EXPRESSION OF INTERLEUKIN 7 (IL-7) mRNA AND PROTEIN IN THE NORMAL ADULT HUMAN LIVER: IMPLICATIONS FOR EXTRATHYMIC T CELL DEVELOPMENT

Abstract

Interleukin-7 (IL-7) has been shown to play an essential role in T-cell development. Recombinase-activating gene (RAG)-1, RAG-2 and pre-TCR-α expression in the normal adult human liver (AHL), together with the presence of lymphoid–haematopoietic progenitors, is strong evidence that the AHL supports T cell maturation. We investigated IL-7 mRNA and protein levels in order to determine whether AHL could support T lymphocyte differentiation.

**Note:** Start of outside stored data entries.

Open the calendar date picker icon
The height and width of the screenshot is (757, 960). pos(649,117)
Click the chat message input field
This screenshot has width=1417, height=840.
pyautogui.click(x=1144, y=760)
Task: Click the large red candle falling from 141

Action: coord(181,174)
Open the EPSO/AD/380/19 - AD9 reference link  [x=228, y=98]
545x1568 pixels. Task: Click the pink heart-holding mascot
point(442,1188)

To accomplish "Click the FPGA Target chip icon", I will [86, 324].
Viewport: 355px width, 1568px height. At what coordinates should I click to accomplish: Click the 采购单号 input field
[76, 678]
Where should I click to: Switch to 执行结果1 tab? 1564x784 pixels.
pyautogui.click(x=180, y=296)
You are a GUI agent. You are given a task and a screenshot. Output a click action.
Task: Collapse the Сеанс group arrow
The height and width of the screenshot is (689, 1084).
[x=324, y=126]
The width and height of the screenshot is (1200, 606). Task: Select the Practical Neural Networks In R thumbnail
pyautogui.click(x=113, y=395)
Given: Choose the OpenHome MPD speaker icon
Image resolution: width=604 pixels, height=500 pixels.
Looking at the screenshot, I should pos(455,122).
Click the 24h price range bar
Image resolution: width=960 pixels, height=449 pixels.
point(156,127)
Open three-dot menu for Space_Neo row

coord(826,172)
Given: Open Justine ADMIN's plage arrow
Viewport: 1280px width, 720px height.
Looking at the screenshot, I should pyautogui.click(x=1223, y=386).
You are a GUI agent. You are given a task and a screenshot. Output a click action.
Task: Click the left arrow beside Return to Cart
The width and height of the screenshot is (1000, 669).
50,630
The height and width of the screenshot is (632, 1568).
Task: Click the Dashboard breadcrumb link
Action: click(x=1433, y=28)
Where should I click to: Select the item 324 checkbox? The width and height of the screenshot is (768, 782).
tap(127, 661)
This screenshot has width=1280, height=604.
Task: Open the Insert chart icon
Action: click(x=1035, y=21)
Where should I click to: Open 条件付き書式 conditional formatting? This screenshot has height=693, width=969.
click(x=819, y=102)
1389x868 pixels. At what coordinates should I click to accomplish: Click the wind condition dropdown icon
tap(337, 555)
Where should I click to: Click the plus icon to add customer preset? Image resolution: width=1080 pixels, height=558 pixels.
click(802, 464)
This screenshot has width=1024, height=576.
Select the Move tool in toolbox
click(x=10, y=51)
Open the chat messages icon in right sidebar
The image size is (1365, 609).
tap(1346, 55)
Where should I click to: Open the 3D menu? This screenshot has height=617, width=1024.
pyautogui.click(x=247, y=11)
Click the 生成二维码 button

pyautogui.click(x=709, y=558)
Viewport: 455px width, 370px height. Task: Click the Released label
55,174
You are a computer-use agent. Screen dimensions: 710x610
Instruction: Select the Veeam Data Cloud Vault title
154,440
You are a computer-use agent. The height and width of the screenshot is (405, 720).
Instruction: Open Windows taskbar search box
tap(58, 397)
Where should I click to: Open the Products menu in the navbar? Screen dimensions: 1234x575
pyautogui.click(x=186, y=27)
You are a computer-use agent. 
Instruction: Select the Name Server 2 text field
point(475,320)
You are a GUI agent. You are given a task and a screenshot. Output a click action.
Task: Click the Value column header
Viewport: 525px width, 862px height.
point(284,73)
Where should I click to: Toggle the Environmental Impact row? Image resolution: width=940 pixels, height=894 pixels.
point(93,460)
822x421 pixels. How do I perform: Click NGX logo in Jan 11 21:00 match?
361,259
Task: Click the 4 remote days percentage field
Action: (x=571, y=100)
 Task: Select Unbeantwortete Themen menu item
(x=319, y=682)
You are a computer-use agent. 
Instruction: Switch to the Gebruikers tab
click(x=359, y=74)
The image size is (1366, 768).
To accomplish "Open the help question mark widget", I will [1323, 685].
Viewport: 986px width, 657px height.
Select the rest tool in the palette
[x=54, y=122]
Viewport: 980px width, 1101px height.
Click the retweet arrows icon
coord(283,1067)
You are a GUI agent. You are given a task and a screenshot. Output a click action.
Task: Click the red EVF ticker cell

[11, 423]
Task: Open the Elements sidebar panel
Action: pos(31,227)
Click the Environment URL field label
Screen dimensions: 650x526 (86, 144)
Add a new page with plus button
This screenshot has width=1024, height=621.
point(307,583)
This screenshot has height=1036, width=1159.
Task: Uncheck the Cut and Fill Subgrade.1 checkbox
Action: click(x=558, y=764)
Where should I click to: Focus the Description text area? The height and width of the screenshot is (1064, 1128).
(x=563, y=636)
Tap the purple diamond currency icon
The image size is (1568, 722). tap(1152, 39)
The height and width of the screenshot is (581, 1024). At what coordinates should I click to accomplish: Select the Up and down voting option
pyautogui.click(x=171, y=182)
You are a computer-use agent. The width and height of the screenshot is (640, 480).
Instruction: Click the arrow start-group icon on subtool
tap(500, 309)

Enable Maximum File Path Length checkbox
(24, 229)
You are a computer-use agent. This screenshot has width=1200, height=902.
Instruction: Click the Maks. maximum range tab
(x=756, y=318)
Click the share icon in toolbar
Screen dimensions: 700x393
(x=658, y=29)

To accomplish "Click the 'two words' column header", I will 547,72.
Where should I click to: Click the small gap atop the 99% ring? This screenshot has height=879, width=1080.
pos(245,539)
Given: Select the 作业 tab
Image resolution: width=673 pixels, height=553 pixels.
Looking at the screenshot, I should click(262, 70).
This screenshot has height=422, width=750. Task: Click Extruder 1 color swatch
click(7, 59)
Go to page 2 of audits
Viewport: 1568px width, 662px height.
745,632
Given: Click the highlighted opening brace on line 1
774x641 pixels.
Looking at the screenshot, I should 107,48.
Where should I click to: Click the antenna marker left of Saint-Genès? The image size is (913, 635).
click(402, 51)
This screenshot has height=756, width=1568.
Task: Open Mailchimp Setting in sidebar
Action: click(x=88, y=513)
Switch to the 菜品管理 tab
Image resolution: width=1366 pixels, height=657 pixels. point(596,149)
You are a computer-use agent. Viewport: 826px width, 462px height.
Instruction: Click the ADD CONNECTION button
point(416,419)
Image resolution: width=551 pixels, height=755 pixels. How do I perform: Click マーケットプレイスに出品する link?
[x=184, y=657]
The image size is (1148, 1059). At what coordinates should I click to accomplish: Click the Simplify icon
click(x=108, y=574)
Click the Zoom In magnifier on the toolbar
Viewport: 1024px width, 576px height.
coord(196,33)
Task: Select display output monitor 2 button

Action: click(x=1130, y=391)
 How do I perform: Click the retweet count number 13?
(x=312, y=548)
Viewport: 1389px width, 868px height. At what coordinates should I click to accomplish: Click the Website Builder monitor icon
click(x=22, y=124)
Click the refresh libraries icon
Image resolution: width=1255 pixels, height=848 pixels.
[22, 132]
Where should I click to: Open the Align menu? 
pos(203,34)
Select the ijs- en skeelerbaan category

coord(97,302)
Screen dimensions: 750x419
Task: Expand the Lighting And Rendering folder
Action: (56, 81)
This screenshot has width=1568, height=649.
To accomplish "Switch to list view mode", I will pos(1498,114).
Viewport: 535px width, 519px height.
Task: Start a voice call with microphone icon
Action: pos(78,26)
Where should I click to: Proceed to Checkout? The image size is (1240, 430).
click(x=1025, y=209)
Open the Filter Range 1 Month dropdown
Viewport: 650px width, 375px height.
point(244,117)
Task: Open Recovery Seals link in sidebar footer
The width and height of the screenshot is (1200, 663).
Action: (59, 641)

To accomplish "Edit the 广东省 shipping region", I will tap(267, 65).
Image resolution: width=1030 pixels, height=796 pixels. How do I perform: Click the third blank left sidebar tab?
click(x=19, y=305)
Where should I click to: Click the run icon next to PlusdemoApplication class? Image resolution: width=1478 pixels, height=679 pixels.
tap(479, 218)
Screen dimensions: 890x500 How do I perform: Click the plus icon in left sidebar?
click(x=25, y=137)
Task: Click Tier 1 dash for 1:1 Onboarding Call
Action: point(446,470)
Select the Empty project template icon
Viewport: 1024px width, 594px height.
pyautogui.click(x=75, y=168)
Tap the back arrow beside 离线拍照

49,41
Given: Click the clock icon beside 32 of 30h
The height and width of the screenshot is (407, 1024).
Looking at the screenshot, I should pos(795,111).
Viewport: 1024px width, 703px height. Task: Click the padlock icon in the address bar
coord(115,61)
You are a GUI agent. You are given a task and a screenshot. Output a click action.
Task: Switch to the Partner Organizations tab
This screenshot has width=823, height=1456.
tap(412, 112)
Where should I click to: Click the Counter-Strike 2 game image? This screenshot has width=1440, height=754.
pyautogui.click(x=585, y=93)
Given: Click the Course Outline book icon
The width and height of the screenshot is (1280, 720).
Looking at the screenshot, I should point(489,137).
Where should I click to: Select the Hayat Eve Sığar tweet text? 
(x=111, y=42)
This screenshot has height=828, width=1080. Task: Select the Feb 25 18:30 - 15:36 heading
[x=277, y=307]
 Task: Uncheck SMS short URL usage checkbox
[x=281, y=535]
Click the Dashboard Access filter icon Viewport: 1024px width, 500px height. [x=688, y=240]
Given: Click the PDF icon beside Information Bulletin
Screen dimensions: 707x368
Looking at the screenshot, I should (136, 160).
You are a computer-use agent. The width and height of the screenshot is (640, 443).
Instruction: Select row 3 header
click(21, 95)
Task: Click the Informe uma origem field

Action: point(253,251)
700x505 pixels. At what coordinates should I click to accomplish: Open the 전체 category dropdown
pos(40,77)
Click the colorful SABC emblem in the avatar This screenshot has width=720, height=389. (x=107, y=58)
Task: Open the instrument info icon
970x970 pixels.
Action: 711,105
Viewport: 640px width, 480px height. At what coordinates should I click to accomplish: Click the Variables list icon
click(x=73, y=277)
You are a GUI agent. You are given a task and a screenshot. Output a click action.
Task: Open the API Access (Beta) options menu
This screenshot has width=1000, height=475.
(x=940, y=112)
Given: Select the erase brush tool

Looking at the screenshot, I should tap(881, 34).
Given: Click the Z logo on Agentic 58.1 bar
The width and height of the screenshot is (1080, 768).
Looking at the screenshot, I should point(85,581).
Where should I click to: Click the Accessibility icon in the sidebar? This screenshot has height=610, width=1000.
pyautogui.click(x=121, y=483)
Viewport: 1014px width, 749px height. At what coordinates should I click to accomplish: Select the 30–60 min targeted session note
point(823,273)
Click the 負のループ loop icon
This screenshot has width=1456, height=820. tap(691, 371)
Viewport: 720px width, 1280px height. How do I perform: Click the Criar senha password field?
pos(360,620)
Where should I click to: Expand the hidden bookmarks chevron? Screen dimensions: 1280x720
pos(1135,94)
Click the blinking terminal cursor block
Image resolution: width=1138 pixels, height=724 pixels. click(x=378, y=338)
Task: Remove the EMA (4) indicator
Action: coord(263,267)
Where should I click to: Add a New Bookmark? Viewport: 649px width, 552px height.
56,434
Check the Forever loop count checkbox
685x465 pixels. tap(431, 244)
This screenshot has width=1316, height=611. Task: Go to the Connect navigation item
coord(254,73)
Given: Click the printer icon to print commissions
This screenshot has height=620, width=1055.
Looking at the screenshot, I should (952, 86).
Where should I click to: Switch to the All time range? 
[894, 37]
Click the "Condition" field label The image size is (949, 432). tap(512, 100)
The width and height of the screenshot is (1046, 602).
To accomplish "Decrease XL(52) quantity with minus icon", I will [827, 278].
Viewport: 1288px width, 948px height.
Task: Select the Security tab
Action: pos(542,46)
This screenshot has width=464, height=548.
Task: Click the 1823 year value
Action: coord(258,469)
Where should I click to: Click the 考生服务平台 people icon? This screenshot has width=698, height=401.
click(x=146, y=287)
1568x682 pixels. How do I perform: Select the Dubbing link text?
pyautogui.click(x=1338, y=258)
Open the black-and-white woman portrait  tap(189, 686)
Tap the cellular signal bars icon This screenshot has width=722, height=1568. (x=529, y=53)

Biopsies were snap frozen, powdered, and RNA/protein extracted. Reverse transcriptase polymerase chain reaction was used to detect IL-7 using primers that amplified 620 base pair (bp) fragments and other smaller transcripts. A sandwich enzyme-linked immunosorbent assay was developed to quantify IL-7 protein in homogenates. The anatomic distribution of IL-7-secreting cells was determined by immunohistochemistry. IL-7-specific product (620bp) was detected in nine of ten samples, with six also positive for a smaller splice-variant (488bp). Levels of the 620bp product were 2.5 times greater than the 488bp fragment. IL-7 protein was detected in all samples (range 18.47–76.93pg/100mg tissue). Immunohistochemistry demonstrated IL-7 protein in discrete cells of lymphoid morphology, widely distributed throughout the parenchyma and within portal tracts. Large populations of innate T cells are found in normal AHL, some of which may differentiate locally. The presence of IL-7 RNA and protein throughout normal hepatic tissue provides evidence that the normal AHL is a suitable microenvironment for T cell differentiation.